ABOUT THIS TASK
All of the data is to be copied word for word.

SUPPLIED ENTRIES

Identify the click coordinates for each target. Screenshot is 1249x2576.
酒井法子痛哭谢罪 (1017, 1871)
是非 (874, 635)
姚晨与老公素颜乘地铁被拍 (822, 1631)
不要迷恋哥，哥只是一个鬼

RESULT OF THIS TASK
Identify the click coordinates for each target. Screenshot is 1249x2576.
酒井法子痛哭谢罪 (1017, 1871)
是非 (874, 635)
姚晨与老公素颜乘地铁被拍 (822, 1631)
不要迷恋哥，哥只是一个鬼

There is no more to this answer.